Dalam perjalanan ke atas, Intan merasakan tatapan Devano yang curiga. Dia tahu saudara laki-lakinya itu selalu peduli dan akan mengkhawatirkannya jika mencium ada yang tidak beres. Intan bertekad untuk tidak membiarkan siapa pun tahu tentang pencariannya yang berbahaya.
Saat mereka sampai di pintu utama, suara tuts-tuts langkah sepatu terdengar menghampiri mereka. Intan menoleh dan melihat seorang wanita muda dengan penampilan anggun, membawa beberapa berkas. Wanita itu berhenti sejenak, menatap Intan, dan kemudian melanjutkan langkahnya ke dalam mansion.
“Siapa itu?” tanya Intan, rasa ingin tahunya terbangkit.
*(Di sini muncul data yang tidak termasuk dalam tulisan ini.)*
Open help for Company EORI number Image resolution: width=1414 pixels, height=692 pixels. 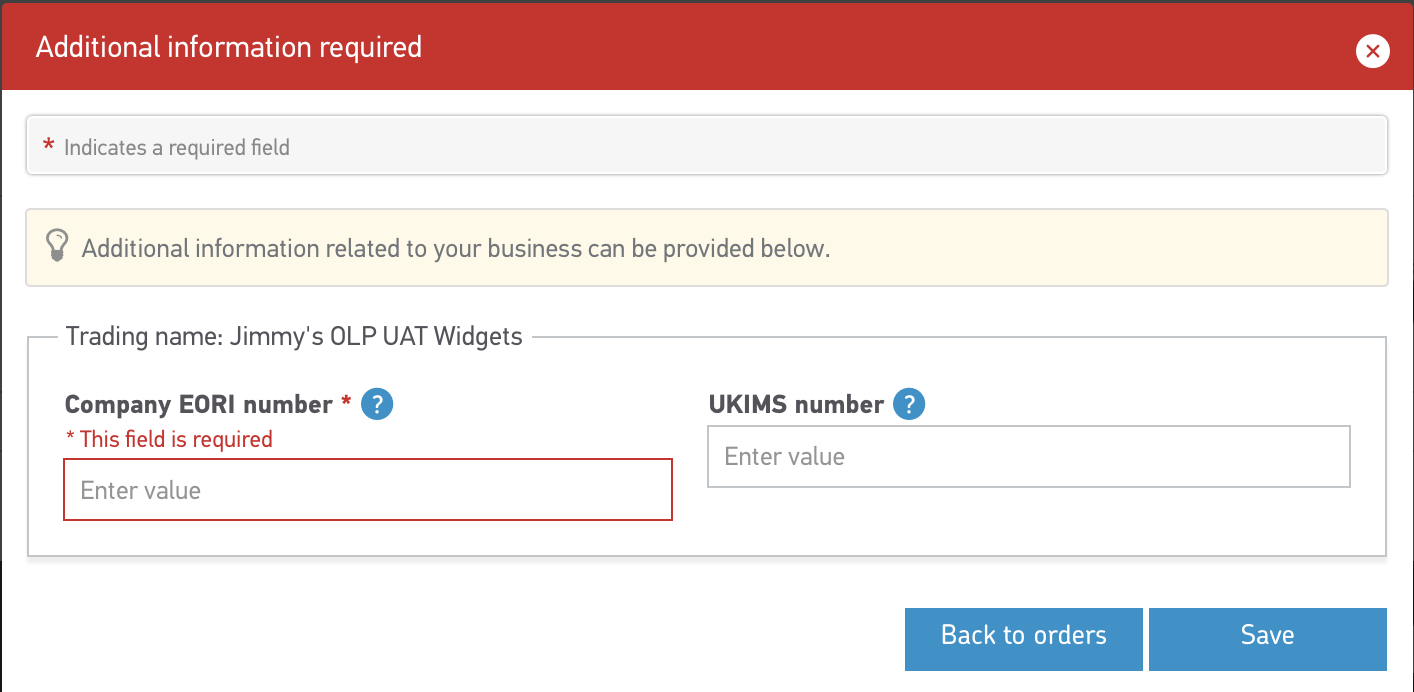pos(377,405)
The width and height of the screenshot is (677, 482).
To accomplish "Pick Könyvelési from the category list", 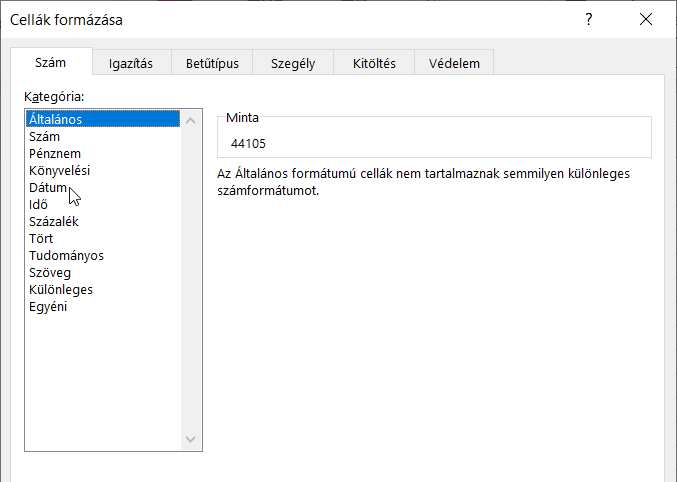I will pyautogui.click(x=59, y=171).
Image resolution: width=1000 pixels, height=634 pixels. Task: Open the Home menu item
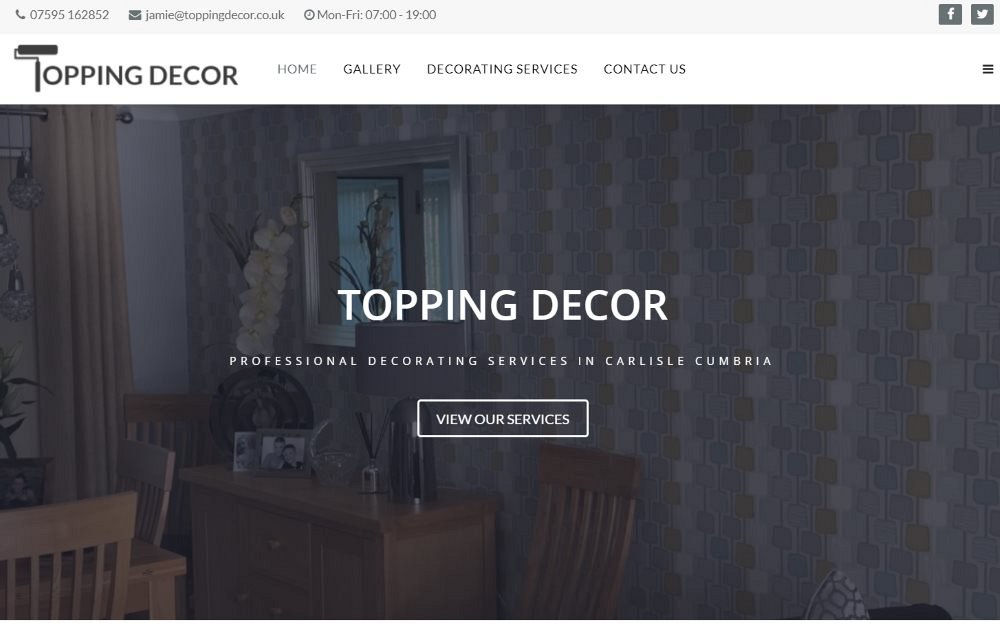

“Oh, itu Nara, pegawai baru di kantor kakak,” jawab Abraham sambil terus menapaki anak tangga. “Dia sangat berdedikasi, suka membantu. Kakak pasti akan senang sekali kalau kamu mengenalnya.”
“Ya, mungkin lain kali,” Intan menjawab, meski pikirannya masih dipenuhi kekhawatiran tentang orang-orang yang mencarinya. Ia berharap Nara bukan bagian dari dunia yang sedang ia hadapi.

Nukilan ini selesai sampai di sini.